Dana lies on her bed and insists to the air that she wasn't flirting. It was just a friendly impulse! She's sorry! Sob, sob. "You were always so damn jealous. I feel you around me. I feel you judging me." Man, that's kind of creepy. I don't like the overtones here, you know? If Vince was so jealous that even after he's dead, she's still afraid of him? Ick.
The Orchard Convalescent Home and Sanitarium. Orwell picks a lock and goes up some stairs. The woman who sent her the email greets her with the standard, "You're a woman!" Orwell claims that the name is Carrie and that Orwell sent her. The woman hands over a record of admission for Ronald Recchand, which is an anagram for Conrad Chandler. I don't feel like checking, so I'll just take her word for it. Her name, incidentally, is Netta. I don't think that's an anagram for anything. The attending physician on the record of admission, incidentally, is Preston Holloway. That's the name that the tall guy in the hat gave at the beginning of the episode. And while I've got this thing freeze-framed, you might like to know that the "City" is Palm City and "State" is blank.

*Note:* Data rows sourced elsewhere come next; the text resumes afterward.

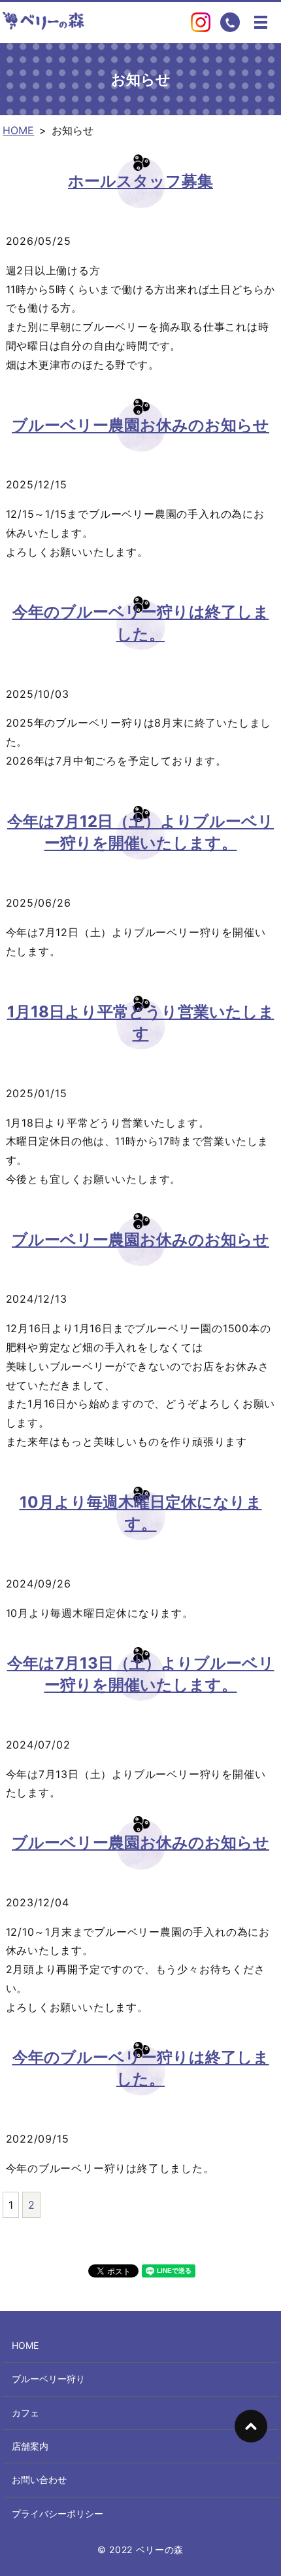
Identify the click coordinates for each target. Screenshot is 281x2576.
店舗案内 (30, 2446)
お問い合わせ (39, 2479)
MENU (260, 22)
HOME (18, 130)
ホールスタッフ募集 (140, 181)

Orwell is directed to Room 237, and told to be quiet, as "Ronald" isn't permitted visitors. When Orwell enters, "Ronald" says she's in the wrong room. He's sweating. He also has a cool armillary sphere, but that's probably not relevant. He complains that his legs don't work, and Orwell opens a window for him. He tells her that he hasn't been there too long, and that he's getting out soon. Orwell looks skeptically at the crib in the room, which suggests that he's been there his entire life. There's a book about the Lindbergh baby, which gives "Ronald" an excuse to talk about how he envies the Lindbergh baby for getting twenty months with his family. Orwell bumps a stack of newspapers and "Ronald" freaks out about how they were carefully organized. Orwell is getting impatient, although not half as impatient as me, and says, "You are Conrad. Aren't you?" "Ronald" avoids the question: "You need to leave. You don't know what they could do." He shouts about how this is his private room and that he didn't invite her. She tells him that he could stand up and walk out, but if he won't, she can't help. He looks blankly at her, and asks, "What was the name of the person you were looking for? Was it Conrad?" Orwell is despondent.